WHAT YOU NEED TO DO –
Rewrite the records below with "Describe" swapped for "Name" and everything else kept the same. Omit the pictures from your version.

DATASET RECORDS –
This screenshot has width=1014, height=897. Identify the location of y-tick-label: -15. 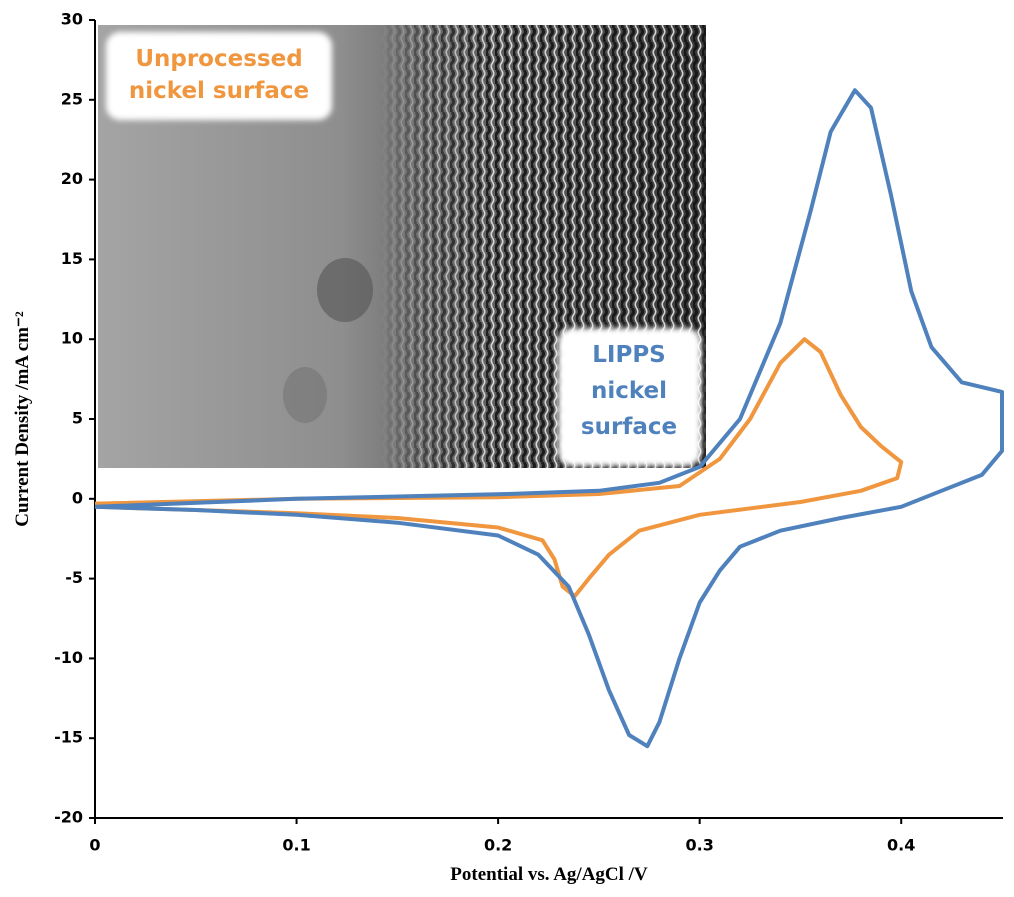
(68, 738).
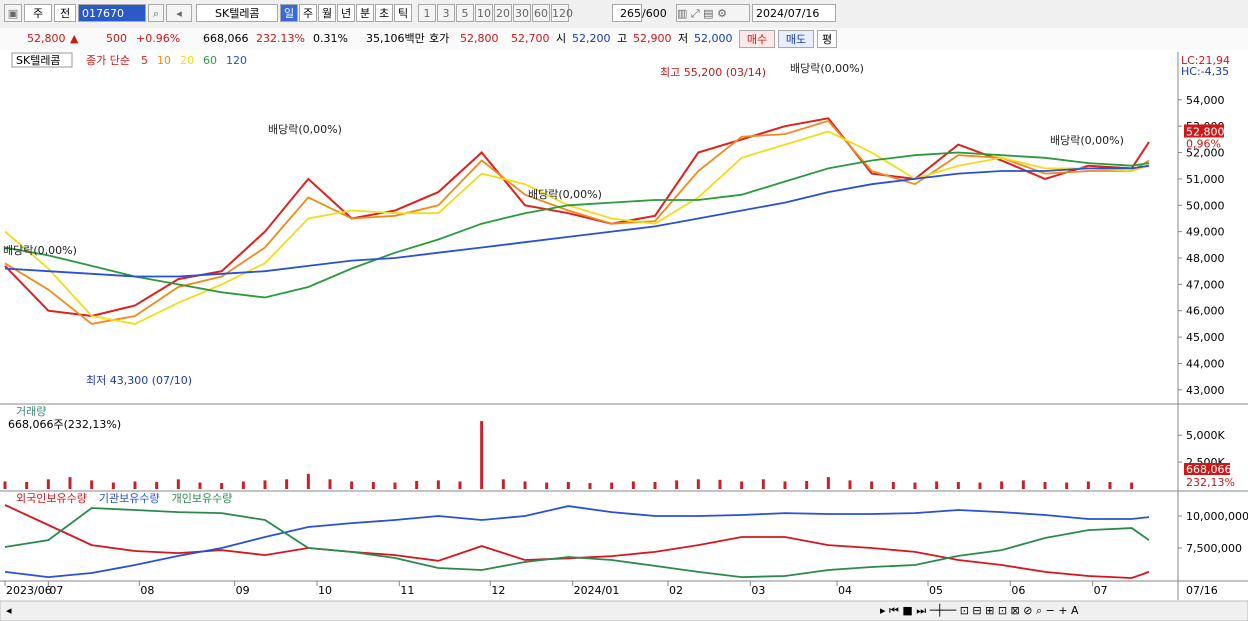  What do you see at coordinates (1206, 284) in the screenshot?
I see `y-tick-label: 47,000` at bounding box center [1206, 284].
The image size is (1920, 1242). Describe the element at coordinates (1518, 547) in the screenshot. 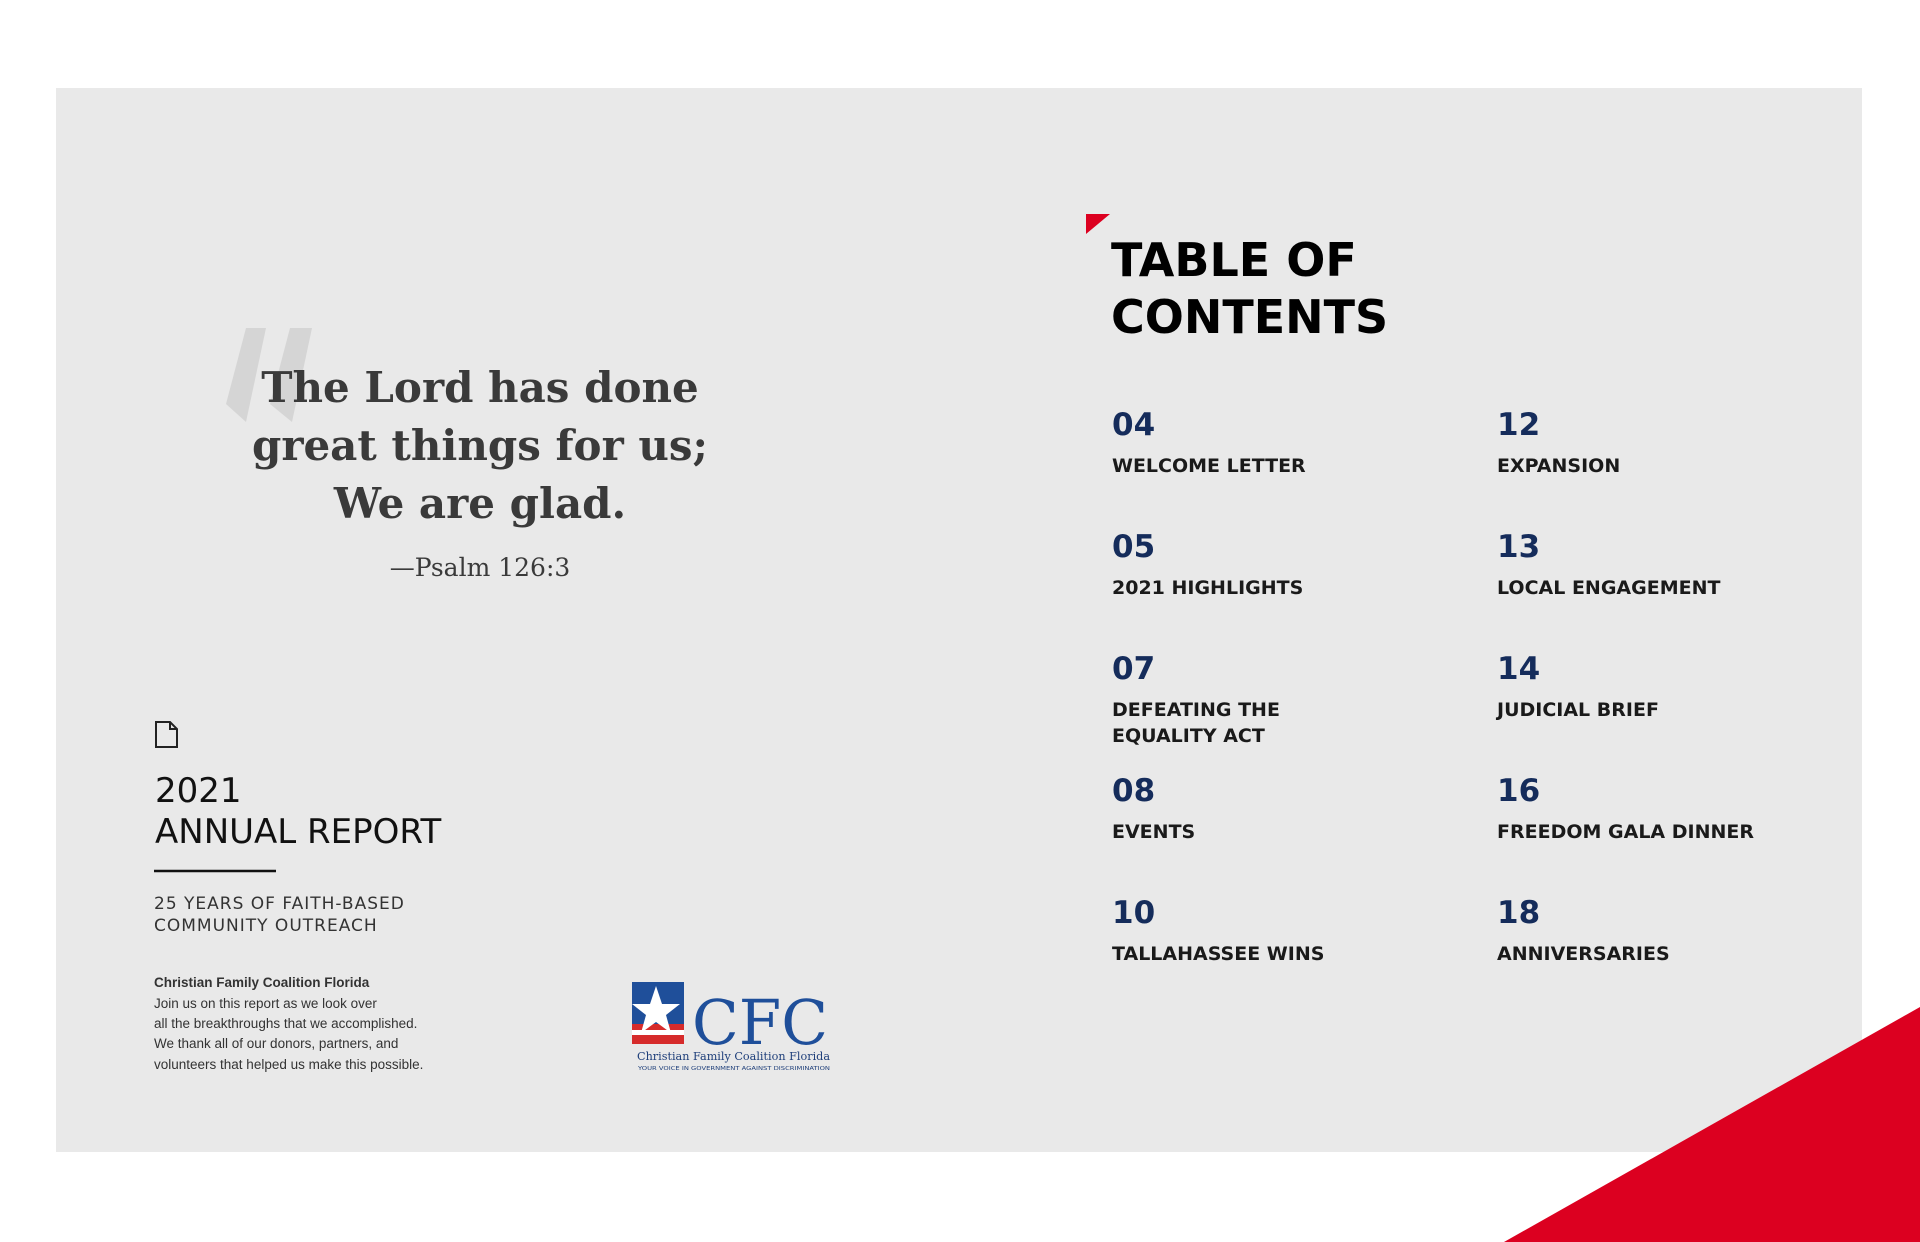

TASK RESULT –
This screenshot has width=1014, height=897. Identify the location of y-tick-label: -15. 
(68, 738).
  What do you see at coordinates (1206, 284) in the screenshot?
I see `y-tick-label: 47,000` at bounding box center [1206, 284].
The image size is (1920, 1242). Name the element at coordinates (1518, 547) in the screenshot. 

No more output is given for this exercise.